Using 256Mb memory video cards

Hi, i own a 128Mb nvidia Ti4200 card on a AGP8x bus, and doing some testing i have seen that loading a texture of 4096x4096 (about 48Mb) takes a quite long time (about 35 seconds). So i was wondering what’s the use to have 128 or 256Mb cards: if we want to store display lists or several textures up to their size it will take about 3 minutes to load …

Usually newer cards do not only have more memory, but also faster memory.
That means on a 256MB card it won´t take 3 minutes, but only 2
Well, that´s still a lot of time, but this is done only once, and than you can render beautiful, hi-res worlds pretty fast, which might be a problem, when the stuff every frame has to be transfered over AGP.
And if you are one of the guys, who don´t want the user having to wait that long, than you could still create a system, which first loads the vey important data, than starts rendering but still keeps on loading the less important data. This way one might only have to wait 10 seconds or so (take a look at Dungeon Siege, if you are interessted in this).

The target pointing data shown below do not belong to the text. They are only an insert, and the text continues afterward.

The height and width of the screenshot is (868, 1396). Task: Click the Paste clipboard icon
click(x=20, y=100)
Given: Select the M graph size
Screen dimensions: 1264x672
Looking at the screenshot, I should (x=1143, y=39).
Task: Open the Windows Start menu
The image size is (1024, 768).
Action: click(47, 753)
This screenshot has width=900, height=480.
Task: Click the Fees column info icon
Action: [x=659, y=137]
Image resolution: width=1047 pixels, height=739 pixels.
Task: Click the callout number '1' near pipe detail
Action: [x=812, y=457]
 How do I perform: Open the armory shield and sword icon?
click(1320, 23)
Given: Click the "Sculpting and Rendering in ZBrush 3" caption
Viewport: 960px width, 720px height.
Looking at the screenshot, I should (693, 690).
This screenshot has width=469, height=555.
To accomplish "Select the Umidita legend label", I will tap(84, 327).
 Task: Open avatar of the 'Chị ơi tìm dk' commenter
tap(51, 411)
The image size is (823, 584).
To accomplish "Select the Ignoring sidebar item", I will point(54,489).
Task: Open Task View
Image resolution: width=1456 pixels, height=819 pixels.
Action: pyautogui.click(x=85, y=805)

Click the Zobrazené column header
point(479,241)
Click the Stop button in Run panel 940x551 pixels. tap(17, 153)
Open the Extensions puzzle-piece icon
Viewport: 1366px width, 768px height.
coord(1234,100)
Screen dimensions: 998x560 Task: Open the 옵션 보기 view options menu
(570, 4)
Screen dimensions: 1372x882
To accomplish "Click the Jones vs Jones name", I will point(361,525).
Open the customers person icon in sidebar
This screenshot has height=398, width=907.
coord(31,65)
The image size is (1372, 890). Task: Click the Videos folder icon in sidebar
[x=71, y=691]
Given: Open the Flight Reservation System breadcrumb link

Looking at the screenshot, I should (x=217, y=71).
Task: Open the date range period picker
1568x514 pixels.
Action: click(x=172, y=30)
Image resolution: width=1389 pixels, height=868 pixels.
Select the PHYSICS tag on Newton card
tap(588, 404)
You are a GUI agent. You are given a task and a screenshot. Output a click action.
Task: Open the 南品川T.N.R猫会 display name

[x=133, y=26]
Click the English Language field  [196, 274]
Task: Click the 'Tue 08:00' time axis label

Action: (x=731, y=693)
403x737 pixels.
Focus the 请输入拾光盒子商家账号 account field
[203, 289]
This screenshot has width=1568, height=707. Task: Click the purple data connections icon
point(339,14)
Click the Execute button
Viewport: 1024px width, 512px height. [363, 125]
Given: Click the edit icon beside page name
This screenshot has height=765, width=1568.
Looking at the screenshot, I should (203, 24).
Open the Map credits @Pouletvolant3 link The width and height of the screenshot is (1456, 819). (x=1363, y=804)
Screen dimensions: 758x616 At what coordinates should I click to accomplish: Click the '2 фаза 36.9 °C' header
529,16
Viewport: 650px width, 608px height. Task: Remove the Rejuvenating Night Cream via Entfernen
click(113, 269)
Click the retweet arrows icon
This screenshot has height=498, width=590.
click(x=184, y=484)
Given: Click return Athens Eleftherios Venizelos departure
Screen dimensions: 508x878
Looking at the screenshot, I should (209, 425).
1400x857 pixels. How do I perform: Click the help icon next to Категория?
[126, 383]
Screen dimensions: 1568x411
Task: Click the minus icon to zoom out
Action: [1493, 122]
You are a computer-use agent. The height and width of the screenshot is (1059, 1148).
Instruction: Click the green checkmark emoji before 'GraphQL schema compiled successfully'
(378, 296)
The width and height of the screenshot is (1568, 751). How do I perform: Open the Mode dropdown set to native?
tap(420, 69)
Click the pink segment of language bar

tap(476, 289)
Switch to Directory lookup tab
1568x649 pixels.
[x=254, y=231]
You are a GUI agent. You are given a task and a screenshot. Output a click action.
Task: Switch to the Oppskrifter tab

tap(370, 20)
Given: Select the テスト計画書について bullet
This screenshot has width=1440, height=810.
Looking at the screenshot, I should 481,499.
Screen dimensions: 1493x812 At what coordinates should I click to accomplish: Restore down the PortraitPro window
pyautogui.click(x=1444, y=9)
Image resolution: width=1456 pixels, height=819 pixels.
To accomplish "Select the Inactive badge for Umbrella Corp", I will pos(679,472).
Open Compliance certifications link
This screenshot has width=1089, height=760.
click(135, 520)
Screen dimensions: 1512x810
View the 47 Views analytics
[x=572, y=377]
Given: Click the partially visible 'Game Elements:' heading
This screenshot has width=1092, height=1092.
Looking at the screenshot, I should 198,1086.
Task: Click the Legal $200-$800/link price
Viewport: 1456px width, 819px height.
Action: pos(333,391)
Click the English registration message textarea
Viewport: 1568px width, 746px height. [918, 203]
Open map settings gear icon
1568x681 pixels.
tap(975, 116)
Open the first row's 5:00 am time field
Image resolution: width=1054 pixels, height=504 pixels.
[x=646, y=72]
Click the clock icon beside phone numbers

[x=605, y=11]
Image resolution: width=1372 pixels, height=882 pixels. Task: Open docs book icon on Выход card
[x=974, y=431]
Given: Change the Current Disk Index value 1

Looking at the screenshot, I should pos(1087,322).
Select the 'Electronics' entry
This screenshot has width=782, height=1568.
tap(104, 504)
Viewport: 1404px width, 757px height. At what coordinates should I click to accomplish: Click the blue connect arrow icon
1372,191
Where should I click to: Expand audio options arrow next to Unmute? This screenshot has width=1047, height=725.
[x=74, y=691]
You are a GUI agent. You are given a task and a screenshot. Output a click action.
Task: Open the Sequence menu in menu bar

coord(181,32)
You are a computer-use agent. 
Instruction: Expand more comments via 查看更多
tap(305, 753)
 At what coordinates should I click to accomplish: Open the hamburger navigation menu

But honestly, i don´t think that in near future games will need more than 64 or maybe 128 MB of memory. But then we will see.

Jan.

Thank you Jan, yes i have to agree, what is after all 2 or 3 minutes if the engine is then showing in all its beauty ?
Do you know a method to retrieve available agp memory ?

Originally posted by Jan2000:
But honestly, i don´t think that in near future games will need more than 64 or maybe 128 MB of memory. But then we will see.

UT2K3 can benefit from a 256Meg card. There’s an option in the texture details menu that was hidden because the cards at the time (128Meg) weren’t big enough.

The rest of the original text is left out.